Well, after procrastinating for around 8 months, I finally was able to figure out way to migrate a DigitalOcean Spaces Bucket to Amazon S3. I will be sharing my steps to solve that.
Why Migrate?
It depends on usecase to usecase. In my case, most of my project’s infrastructure lies on Amazon AWS. Therefore, I wanted everything at one place.
Initial Struggles?
I didn’t find any proper documentation/ tutorial to do this. All those tools looked little scary at first.
Solution
Step 1- Install Rclone: If you are using Windows then install WSL2 first.
curl https://rclone.org/install.sh | sudo bash
Now, when you hit rclone in WSL2 ubuntu bash, It should show all the options.
Step 2- Get Access Credentials from DigitalOcean and AWS
a) Getting Credentials from DigitalOcean
b) Getting credentials from AWS.
Step 3- Rclone configuration: Now, we can create the configuration directory and open up a configuration file:
mkdir -p ~/.config/rclone
nano ~/.config/rclone/rclone.conf
We will now configure our DigitalOcean Spaces region and AWS S3 region as a Rclone “remotes” in the Rclone configuration file. For Digital Ocean spaces, paste the following section in the configuration file to define the first region:
[spaces-endpoint]
type = s3
env_auth = false
access_key_id = access-key-id
secret_access_key = secret-access-key
endpoint = fra1.digitaloceanspaces.com
acl = private
[aws-s3-bucket-name]
type = s3
provider = AWS
env_auth = false
access_key_id = access-key-id
secret_access_key = secret-access-key
region = eu-central-1
endpoint =
location_constraint =
acl =
server_side_encryption =
storage_class =
Now save the file with Ctrl+O and exit with Ctrl+X
Be sure to lock the permissions of the configuration file.
chmod 600 ~/.config/rclone/rclone.conf
Step 4- Listing Objects from S3 and Spaces Remote
Now our configuration is read, we are now ready to transfer the files.
Let’s check what are our remote available. Remotes are the regions that you have configured in previous steps, In our case, it would be S3 and Spaces endpoint region.
rclone listremotes
Output
spaces-endpoint:
aws-s3-endpoint:
Both of the regions, that we have defined are available.
Now, lets proceed and ask Rclone to get us the list of directories associated with the remotes. (Important: make sure to add the colon to the end of remote name):
rclone lsd spaces-endpoint:
Output
-1 2021-05-29 14:38:32 -1 spaces-bucket-name
Now Let’s check the content of S3 region.
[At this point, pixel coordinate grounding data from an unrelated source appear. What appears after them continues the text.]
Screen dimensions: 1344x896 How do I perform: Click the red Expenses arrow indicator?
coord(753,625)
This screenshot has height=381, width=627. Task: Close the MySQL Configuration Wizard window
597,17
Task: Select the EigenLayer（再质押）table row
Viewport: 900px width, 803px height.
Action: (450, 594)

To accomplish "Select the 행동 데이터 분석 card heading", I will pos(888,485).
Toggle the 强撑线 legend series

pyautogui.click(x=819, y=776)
rclone lsd aws-s3-endpoint:
Output
-1 2020-06-12 19:06:11 -1 aws-s3-bucket-name
-1 2020-06-12 19:39:09 -1 aws-s3-bucket-name2
-1 2020-12-21 22:01:44 -1 aws-s3-bucket-name
Let’s take a look at the contents of a Spaces or S3 bucket. We can use the tree
command and pass in the remote name, followed by a colon and the name of the “directory/bucket” we wish to list (the Spaces or S3 name):
rclone tree spaces-endpoint:spaces-bucket-name
Output
/
└── Images
├──image1.jpg
├── image2.jpg
├── image3.jpg
├── image4.jpg
└── image5.jpg
1 directories, 5 files
Now lets check the content in S3 bucket.
rclone tree aws-s3-endpoint:aws-s3-bucket-name
Output
/
└── Images
└── image6.jpg
1 directories, 1 file
Step 5- Copying Objects from Spaces to S3
Lets try downloading the bucket of Spaces bucket in local machine.
cd /mnt/d/spacesbucket/
rclone sync spaces-endpoint:spaces-bucket-name .
It will take a little while and once it finishes executing you will see all the content in D:/spacesbucket directory.
Similarly, optionally if you wanna download all the content to local directory.
cd /mnt/d/s3bucket/
rclone sync aws-s3-endpoint:aws-s3-bucket-name .
Now, time for the final step, which is copying all the content from Spaces bucket to S3.
rclone sync spaces-endpoint:spaces-bucket-name aws-s3-endpoint:aws-s3-bucket-name
It will take a while, once, it finishes you can navigation to your s3 bucket (aws-s3-bucket-name) and you can see all the content from Spaces bucket in S3 bucket.
Bonus: Migrate from S3 to Spaces
If you need to migrate from S3 to Spaces
rclone sync aws-s3-endpoint:aws-s3-bucket-name spaces-endpoint:spaces-bucket-name
Feel free to let me know in case of any questions.